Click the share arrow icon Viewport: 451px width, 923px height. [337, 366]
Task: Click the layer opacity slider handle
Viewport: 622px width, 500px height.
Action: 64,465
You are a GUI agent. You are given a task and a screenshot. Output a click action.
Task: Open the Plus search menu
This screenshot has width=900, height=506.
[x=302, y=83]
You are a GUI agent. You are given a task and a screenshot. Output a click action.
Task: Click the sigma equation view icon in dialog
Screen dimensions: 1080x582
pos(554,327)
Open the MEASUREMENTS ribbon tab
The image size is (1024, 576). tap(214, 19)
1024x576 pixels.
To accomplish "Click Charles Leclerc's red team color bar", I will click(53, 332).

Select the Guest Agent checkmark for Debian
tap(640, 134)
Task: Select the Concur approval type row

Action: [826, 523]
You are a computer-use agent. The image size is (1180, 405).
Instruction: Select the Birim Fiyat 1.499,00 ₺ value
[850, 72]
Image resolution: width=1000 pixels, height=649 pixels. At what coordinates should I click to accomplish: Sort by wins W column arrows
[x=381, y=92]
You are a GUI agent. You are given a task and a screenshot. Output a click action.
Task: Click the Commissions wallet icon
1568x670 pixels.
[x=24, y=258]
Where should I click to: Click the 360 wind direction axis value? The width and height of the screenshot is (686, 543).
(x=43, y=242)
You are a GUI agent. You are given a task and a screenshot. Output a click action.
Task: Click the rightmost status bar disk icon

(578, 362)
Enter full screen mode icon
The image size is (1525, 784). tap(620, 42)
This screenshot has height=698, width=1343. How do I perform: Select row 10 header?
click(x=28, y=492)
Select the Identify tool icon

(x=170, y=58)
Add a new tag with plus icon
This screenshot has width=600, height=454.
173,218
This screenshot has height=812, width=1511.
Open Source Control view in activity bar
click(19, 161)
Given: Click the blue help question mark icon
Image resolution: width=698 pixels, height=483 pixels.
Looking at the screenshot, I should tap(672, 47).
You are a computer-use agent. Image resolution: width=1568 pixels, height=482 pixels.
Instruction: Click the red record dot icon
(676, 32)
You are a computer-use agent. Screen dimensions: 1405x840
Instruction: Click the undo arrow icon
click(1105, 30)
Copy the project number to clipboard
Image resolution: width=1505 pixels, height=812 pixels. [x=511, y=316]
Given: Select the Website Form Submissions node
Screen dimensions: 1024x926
▬▬▬
Rewrite the records from the line containing "Task: Select the Concur approval type row" through the line containing "[x=381, y=92]" as a two-column CSV with the columns text and answer. Give one row for each record, put each field in double quotation marks, and replace any line breaks inside a field with spaces.

RESULT OF THE TASK —
text,answer
"Task: Select the Concur approval type row","Action: [826, 523]"
"You are a computer-use agent. The image size is (1180, 405). Instruction: Select the Birim Fiyat 1.499,00 ₺ value","[850, 72]"
"Image resolution: width=1000 pixels, height=649 pixels. At what coordinates should I click to accomplish: Sort by wins W column arrows","[x=381, y=92]"